Carissa Seaman bought animals, or obtained them for free, from Craigslist and the trading post of a local radio station.

She would then re-sell the dogs to other consumers for more money than she paid for them, flipping the dogs and pocketing the difference, according to Schneiderman’s office. In just one year, Seaman sold more than two dozen dogs.

Seaman, who is not a licensed pet dealer, kept the dogs in her home, but cared for them poorly. All of the dogs that Seaman sold needed veterinarian care, the attorney general’s office said.

In July, she offered to sell a five-week old St. Bernard puppy that had fleas and flea feces on its skin to two undercover AG investigators, the office said. Another seven-month old fawn pug for sale had two patches of fur missing from his back revealing raw and irritated skin.

In another case, the attorney general’s office obtained a court order against Stephanie Arcara, a Buffalo woman who posed as a puppy breeder, even though the puppies she sold were purchased online, malnourished, and sold to consumers who reported fleas, filth, and near-death health conditions among the pets.

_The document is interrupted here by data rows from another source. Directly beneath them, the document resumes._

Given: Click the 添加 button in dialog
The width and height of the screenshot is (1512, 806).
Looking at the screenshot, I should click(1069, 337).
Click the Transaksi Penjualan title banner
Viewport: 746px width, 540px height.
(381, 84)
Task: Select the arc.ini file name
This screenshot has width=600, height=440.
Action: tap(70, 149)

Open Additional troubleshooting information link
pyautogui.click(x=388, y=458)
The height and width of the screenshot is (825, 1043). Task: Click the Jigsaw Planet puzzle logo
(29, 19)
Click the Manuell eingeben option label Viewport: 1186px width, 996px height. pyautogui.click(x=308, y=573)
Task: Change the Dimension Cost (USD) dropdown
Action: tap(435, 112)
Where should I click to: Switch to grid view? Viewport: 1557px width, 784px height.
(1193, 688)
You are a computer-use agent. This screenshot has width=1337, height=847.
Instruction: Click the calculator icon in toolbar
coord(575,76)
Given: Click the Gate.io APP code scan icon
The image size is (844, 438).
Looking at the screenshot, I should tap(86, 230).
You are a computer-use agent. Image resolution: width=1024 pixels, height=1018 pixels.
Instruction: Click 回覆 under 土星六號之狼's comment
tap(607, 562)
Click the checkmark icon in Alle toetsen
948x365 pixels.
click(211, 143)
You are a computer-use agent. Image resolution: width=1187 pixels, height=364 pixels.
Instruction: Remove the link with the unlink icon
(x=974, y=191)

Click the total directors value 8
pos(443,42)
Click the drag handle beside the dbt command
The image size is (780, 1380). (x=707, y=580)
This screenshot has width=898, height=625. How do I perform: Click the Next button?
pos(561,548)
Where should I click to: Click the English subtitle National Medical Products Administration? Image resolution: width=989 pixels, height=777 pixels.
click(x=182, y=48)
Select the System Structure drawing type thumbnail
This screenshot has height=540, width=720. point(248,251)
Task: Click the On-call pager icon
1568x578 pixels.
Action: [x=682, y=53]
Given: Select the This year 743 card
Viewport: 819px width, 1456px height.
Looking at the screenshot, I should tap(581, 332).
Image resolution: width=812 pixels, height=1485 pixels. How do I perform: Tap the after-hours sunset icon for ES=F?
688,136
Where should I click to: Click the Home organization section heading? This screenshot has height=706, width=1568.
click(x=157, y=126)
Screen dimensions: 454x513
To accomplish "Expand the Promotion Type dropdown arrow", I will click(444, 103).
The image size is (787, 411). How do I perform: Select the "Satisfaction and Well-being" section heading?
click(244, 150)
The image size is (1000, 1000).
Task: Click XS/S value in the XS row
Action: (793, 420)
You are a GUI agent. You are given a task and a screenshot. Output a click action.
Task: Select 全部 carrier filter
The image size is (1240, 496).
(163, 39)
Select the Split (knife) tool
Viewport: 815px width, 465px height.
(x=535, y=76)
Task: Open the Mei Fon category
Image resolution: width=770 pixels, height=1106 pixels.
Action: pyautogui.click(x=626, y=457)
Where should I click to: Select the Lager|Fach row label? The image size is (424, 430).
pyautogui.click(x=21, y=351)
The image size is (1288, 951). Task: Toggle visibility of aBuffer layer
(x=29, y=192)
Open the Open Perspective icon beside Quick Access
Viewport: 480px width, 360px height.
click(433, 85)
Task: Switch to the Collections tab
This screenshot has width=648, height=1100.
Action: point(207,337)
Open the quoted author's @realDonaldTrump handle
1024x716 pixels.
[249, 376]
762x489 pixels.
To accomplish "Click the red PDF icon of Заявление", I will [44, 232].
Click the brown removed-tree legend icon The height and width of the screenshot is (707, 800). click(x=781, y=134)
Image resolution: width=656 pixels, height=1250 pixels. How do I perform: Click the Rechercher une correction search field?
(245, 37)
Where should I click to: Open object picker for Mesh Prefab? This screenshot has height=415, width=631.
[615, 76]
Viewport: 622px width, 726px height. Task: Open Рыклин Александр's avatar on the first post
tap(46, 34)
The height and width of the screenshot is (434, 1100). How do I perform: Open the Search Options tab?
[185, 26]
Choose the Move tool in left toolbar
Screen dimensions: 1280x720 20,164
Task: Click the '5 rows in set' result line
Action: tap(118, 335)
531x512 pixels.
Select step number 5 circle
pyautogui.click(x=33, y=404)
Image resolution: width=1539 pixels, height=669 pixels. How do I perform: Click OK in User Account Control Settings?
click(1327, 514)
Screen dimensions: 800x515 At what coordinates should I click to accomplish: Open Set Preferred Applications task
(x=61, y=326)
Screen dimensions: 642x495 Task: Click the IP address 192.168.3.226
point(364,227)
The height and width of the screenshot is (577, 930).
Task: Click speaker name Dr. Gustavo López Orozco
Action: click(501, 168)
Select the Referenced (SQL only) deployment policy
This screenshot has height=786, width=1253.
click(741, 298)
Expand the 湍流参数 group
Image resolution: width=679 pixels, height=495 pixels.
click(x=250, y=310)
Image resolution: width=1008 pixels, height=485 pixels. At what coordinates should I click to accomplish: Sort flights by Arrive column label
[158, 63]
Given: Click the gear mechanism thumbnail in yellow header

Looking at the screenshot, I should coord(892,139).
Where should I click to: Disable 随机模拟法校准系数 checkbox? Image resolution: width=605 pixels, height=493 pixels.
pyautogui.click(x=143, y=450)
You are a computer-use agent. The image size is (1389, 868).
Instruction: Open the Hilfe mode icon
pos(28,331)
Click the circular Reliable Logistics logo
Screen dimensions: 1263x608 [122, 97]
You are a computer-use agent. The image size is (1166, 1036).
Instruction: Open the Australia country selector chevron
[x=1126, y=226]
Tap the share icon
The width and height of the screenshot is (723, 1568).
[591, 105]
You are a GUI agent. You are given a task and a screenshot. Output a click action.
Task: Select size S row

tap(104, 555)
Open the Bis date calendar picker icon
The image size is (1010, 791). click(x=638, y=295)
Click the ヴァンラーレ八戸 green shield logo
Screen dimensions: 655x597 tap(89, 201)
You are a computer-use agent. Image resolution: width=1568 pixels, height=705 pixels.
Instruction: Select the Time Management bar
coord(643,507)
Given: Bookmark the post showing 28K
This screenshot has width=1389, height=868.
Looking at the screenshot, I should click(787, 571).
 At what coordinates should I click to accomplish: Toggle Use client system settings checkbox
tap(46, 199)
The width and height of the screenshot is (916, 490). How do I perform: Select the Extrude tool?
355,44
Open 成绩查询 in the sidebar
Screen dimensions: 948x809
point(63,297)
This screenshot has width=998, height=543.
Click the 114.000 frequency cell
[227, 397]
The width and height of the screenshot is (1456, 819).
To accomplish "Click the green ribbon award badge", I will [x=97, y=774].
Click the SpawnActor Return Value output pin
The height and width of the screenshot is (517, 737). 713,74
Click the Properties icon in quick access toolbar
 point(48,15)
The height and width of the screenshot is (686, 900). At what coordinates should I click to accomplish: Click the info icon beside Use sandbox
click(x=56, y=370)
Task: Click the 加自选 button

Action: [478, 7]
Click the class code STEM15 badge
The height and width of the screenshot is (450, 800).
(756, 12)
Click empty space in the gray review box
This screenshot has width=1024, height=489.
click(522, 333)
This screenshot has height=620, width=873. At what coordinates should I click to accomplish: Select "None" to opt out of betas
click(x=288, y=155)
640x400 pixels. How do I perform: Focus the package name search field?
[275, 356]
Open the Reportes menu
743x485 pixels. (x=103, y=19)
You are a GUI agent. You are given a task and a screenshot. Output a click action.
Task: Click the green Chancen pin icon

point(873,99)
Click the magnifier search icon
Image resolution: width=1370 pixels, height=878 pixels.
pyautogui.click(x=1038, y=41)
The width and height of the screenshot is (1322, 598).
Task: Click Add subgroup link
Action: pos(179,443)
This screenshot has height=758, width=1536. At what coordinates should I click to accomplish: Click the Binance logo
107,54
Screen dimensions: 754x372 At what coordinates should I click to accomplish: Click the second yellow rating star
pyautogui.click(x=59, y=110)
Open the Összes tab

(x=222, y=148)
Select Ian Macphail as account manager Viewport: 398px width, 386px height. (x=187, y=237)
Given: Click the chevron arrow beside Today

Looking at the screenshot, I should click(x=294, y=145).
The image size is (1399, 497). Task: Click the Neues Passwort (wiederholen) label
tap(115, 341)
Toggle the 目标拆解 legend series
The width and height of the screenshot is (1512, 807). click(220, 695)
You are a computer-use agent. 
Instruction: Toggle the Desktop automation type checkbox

Arcara is a self-confessed “puppy flipper,” Schneiderman’s office said.

Both Seaman and Arcara violated state law by failing to provide consumers with any records of the puppies’ breeder or the veterinary care they had received, and sold or offered to sell puppies that were less than 8 weeks of age, according to Schneiderman’s news release.

Both women also failed to have a licensed veterinarian examine the puppies prior to selling them and did not advise consumers of their rights to return sick puppies, as the law requires. 

Through the voluntary-settlement agreement, Seaman is permanently barred from selling animals or becoming a pet dealer. As a result of a court order, Arcara is also permanently barred from selling animals or becoming a pet dealer.

Additionally, the agreement also requires Arcara to pay $1,000 as restitution to an individual who purchased a puppy that died, Schneiderman’s office said.